Large Language Models (LLMs) have substantially improved the conversational capabilities of social robots. Nevertheless, for an intuitive and fluent human-robot interaction, robots should be able to ground the conversation by relating ambiguous or underspecified spoken utterances to the current physical situation and to the intents expressed non verbally by the user, for example by using referential gaze. Here we propose a representation integrating speech and gaze to enable LLMs to obtain higher situated awareness and correctly resolve ambiguous requests. Our approach relies on a text-based semantic translation of the scanpath produced by the user along with the verbal requests and demonstrates LLM's capabilities to reason about gaze behavior, robustly ignoring spurious glances or irrelevant objects.

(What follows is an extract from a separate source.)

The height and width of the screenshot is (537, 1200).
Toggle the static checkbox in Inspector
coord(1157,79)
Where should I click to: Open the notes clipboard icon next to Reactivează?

We validate the system across multiple tasks and two scenarios, showing its generality and accuracy, and demonstrate its implementation on a robotic platform, closing the loop from request interpretation to execution.

Paper Structure

This paper contains 12 sections, 4 figures, 3 tables.

Figures (4)

  • Figure 1: Top: Example interaction, where the user looks sequentially at the robot, the cereal box, and the bowl while speaking. Bottom: Our system architecture, leveraging SemanticScanpath, a representation combining speech and gaze history to help the LLM-based agent resolve underspecified user requests by reasoning about speech, scene context, and gaze behavior.

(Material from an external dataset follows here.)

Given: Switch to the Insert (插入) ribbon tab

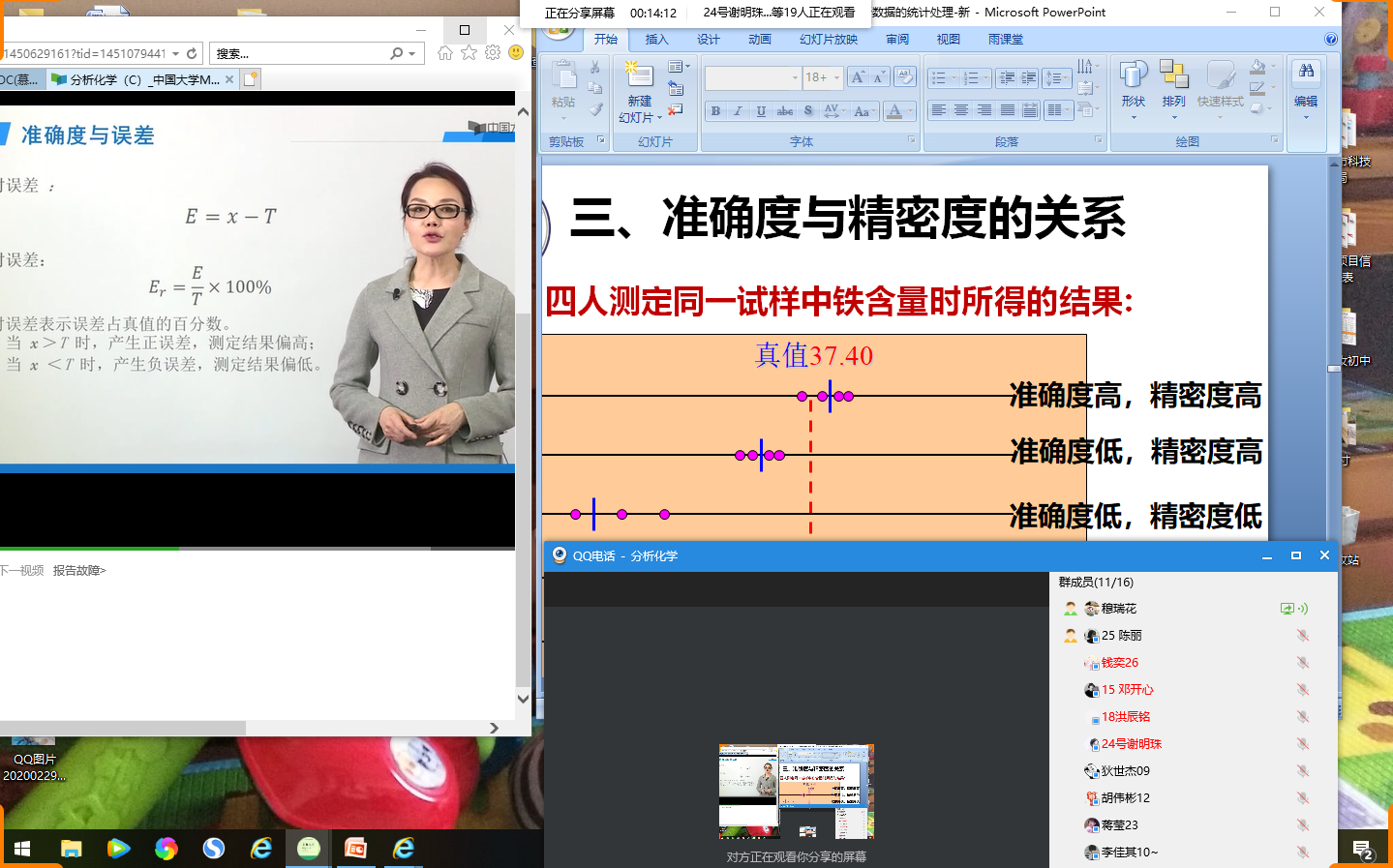Looking at the screenshot, I should click(x=656, y=40).
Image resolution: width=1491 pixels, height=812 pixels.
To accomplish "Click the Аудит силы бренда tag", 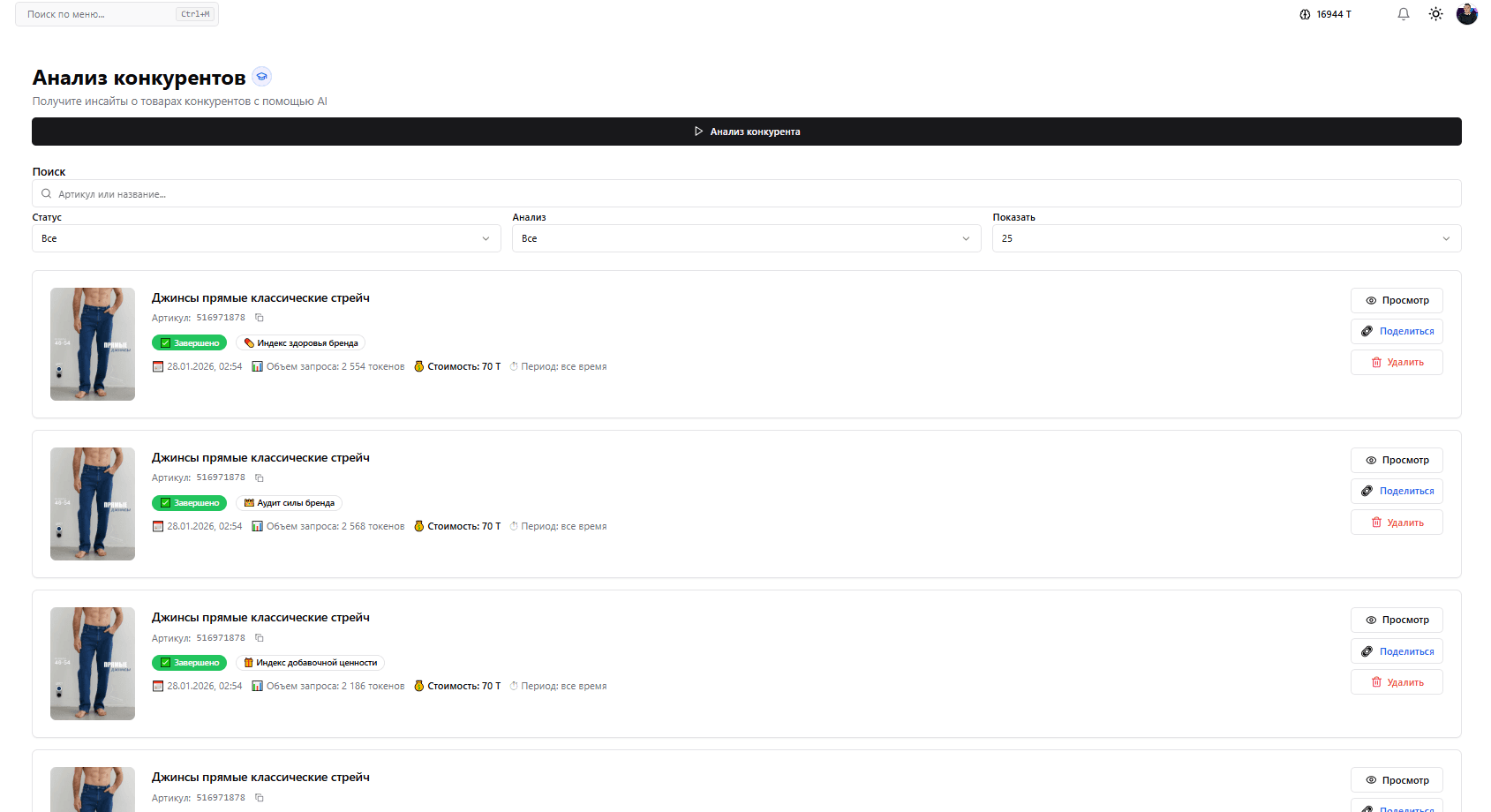I will coord(289,503).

  • Figure 2: Visualization of gaze history and speech input over time, and the corresponding semantic scanpath. The top plot shows the gaze history, capturing fixation segments with durations, while the middle plot presents speech with word-level timestamps. The bottom part presents the corresponding Semantic scanpath, which combines spoken utterances and gaze history.

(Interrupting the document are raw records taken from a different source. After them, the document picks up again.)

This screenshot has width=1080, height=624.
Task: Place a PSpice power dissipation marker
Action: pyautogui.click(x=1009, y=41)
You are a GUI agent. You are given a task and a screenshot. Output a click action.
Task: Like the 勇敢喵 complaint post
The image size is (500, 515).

  • Figure 3: Top row: Accuracy with respect to the ground truth inference in the breakfast (a) and drink (b) scenarios. When the LLM can poll the scene and assess which objects are there (speech + gaze + scene condition), it infers better what the user is referring to, compared to when the LLM just receives utterances and scanpaths (speech + gaze condition). Bottom row: gaze distribution per task (T1-T3) and scenario (breakfast (c), drink (d)) across the relative categories of objects (speech + gaze + scene condition). In cases where the system accurately inferred the user intent, the gaze dwelled primarily on the target objects, but it could to some extent endure misleading fixations on irrelevant or distractor objects. Note that T2 in both scenarios was always correctly resolved, thus only one distribution is presented.
  • Figure 4: Robot demonstration illustrating the LLM’s ability to disambiguate user requests by integrating gaze history and speech input. The user’s utterance (“Can you help me with this?”) is combined with gaze history to infer the intended task—pouring cereal from the box into the bowl. Left: Snapshots of key moments of the interaction and the robot’s execution. Right: Sequence of tool calls made by the LLM, including query tools, diagnostic tools (e.g., reasoning), expression tools (e.g., speak), and the final action tool pour_into used to command the robot.